Task A = From the passage on refugee resettlement, transcribe the words from "Opposition in Congress" to "enacted to date." without any changes.
Task B = In the passage on refugee resettlement, how many bills introduced since November 2015 would empower state governments to refuse refugee resettlement?

Document text =
....

While Texas has not yet withdrawn from the program, it has threatened to do so. Despite lack of success to date in the litigation, the executive commissioner of the Texas Health and Human Services Commission recently sent a letter to ORR stating that Texas will not allow additional resettlement “without assurances from the Federal Bureau of Investigation, Department of Homeland Security, and the Director of National Intelligence that refugees do not pose a security threat to…citizens.” Texas Governor Greg Abbott has stated that if ORR does not agree to this plan before September 30, the state will formally withdraw from the program. The demand takes a page from the American SAFE Act of 2015, which passed the U.S. House but not the Senate. The bill would have required personal signoff by the Homeland Security Secretary and FBI and National Intelligence directors for refugee admissions from Syria and Iraq.
Opposition in Congress
Soon after the governors expressed their resistance to refugee resettlement, Republican members of Congress began introducing bills to support the governors’ positions. Since November 2015, seven bills have been introduced, each of which would empower state governments to refuse refugee resettlement. None have been enacted to date.
Beyond pressing for the right of states to deny refugee resettlement, Republican lawmakers since mid-2015 have introduced more than 30 bills seeking to reduce the number of refugees entering the country or increase refugee screening procedures. Congress is in the process of setting appropriations for FY 2017, and could conceivably limit the announced Obama administration refugee increases by withholding funding.

....

Given material =
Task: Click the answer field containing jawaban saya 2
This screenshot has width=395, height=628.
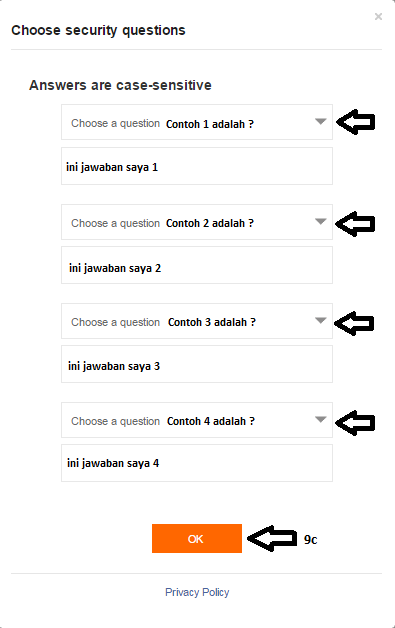Action: point(197,265)
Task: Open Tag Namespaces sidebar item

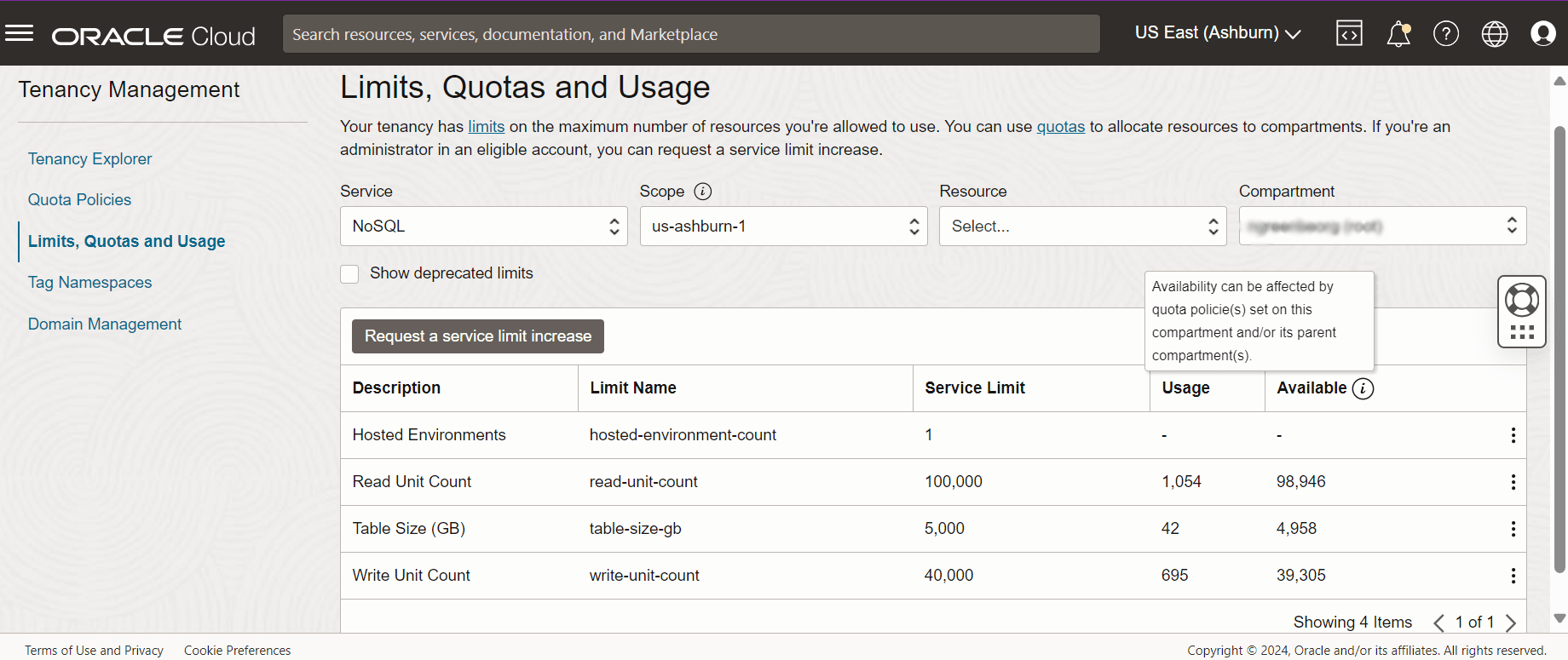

....

Result A =
Opposition in Congress
Soon after the governors expressed their resistance to refugee resettlement, Republican members of Congress began introducing bills to support the governors’ positions. Since November 2015, seven bills have been introduced, each of which would empower state governments to refuse refugee resettlement. None have been enacted to date.

Result B = Seven